OS ANIMAIS DOMÉSTICOS

juiz
Li num jornal diário, datado de 6 de Maio do corrente ano, uma notícia deveras insólita acerca de um acidente do qual foi vítima uma esteticista que “morreu devorada por um jacaré em casa de uma cliente a quem iria tratar das unhas”. O caso aconteceu na ilha de Kiawak, na Carolina do Sul, nos EUA. A esteticista “acabou por ser devorada pelo jacaré que a arrastou para o lago da casa”, quando ela se preparava para o fotografar.
Esta notícia levou-me a pensar na diversidade de animais que o ser humano tem procurado domesticar, desde a Revolução Agrícola, isto é, desde quando, há 12 mil anos, deixou de viver da caça e recoleção e passou a dedicar-se à agricultura. A domesticação poderia ter começado pelos animais caçados no estado selvagem e que o homem conservava para os utilizar mais tarde na sua alimentação em épocas de carência. Depois, teria capturado animais com outras finalidades.
A domesticação, segundo a definição do dicionário Larousse, consiste na transformação de uma espécie selvagem numa espécie sujeita à exploração por parte do homem, com o objetivo de lhe fornecer produtos ou serviços.
Os animais domésticos poderão ser divididos em quatro grupos, conforme a sua utilização: 1) animais destinados à alimentação; 2) animais de trabalho; 3) animais de utilização industrial; 4) animais de companhia. Muitos deles podem prestar mais do que um tipo de serviço, como, por exemplo, a vaca que, além de fornecer o leite e a carne para a alimentação, e matéria prima para a indústria, pode ainda ser utilizada no trabalho agrícola1.

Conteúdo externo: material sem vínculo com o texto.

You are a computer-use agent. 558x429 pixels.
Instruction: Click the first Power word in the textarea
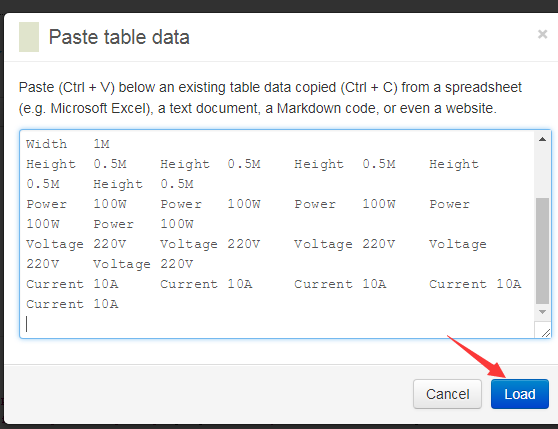click(x=46, y=204)
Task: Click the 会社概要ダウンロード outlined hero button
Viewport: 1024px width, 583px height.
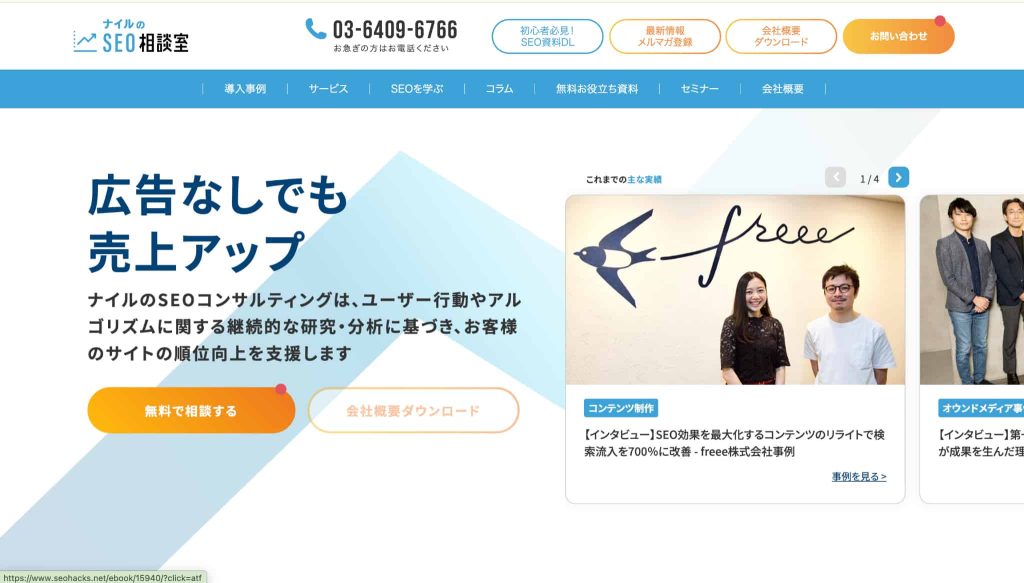Action: click(x=413, y=410)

Foi, na verdade, com o aparecimento da agricultura que o homem passou a coexistir com os animais domesticados; inicialmente apenas foram domesticadas cerca de 20 espécies, entre mamíferos e aves, o que era um número muito reduzido em comparação com a quantidade dos que permaneceram “selvagens”. Nos dias de hoje, os animais domesticados podem ascender a mais de 90%, desde os de grande porte, como os elefantes, até aos pequenos insetos, como as abelhas.

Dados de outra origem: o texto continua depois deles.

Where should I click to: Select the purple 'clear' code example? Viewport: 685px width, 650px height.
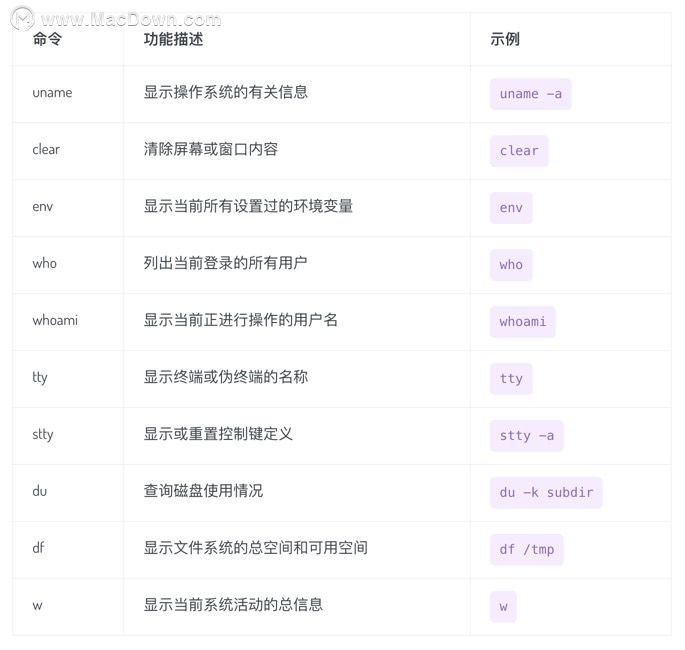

Atualmente os animais de companhia, ou de estimação, abrangem mamíferos, aves, répteis, anfíbios, peixes e invertebrados. Calcula-se que em Portugal existam 6,5 milhões de animais de estimação, sendo alguns bastante assustadores. Estes animais são o centro das atenções de certas famílias que quase chegam a considerá-los como fazendo parte das mesmas. Já tive ocasião de assistir a uma conversa entre duas senhoras em que uma falava do filho que havia dado à luz, enquanto a outra se referia à sua cadela, como se de uma filha se tratasse, sem que a sua interlocutora se tivesse minimamente apercebido de que falava do animal.
Esta relação simbiótica tem ultimamente merecido maiores atenções por parte do Estado. Foram introduzidas algumas alterações ao Código Civil e ao Código Penal com o objetivo de melhorar extraordinariamente a situação dos animais de companhia. Do Código Civil ressaltam desde logo várias alterações legislativas das quais destacaremos apenas algumas. A lei passou a definir os animais como sendo seres vivos dotados de sensibilidade e objeto de proteção jurídica em virtude da sua natureza. Na ausência de lei especial, são aplicáveis subsidiariamente aos animais as disposições relativas às coisas, desde que não sejam incompatíveis com a sua natureza. Em caso de lesão do animal, é o responsável obrigado a indemnizar o seu proprietário ou os indivíduos ou entidades que tenham procedido ao seu socorro pelas despesas em que tenham incorrido para o seu tratamento, sem prejuízo de indemnização devida nos termos legais.
Por sua vez o Código Penal passou a determinar que quem, com ilegítima intenção de apropriação para si ou para outra pessoa, subtrair coisa móvel ou animal alheios, é punido com pena de prisão até 3 anos ou com pena de multa.
Parecendo estabelecer algum paralelismo com os filhos menores do casal, em caso de divórcio, os animais de companhia são confiados a um ou a ambos os cônjuges, considerando, nomeadamente os interesses de cada um dos cônjuges e dos filhos do casal e também o bem-estar do animal.
A preocupação com o tratamento que é dispensado ao animal ressalta ainda de uma outra nova disposição do Código Civil que determina que o proprietário de um animal deve assegurar o seu bem-estar e respeitar as características de cada espécie e observar, no exercício dos seus direitos, as disposições especiais relativas à criação, reprodução, detenção e proteção dos animais e à salvaguarda das espécies em risco, sempre que exigíveis.
Muito mais haveria para dizer, mas suponho que o que fica dito já é suficiente para concluir pela enorme transformação verificada em relação à exigência de cuidados que as pessoas devem dispensar aos animais domésticos.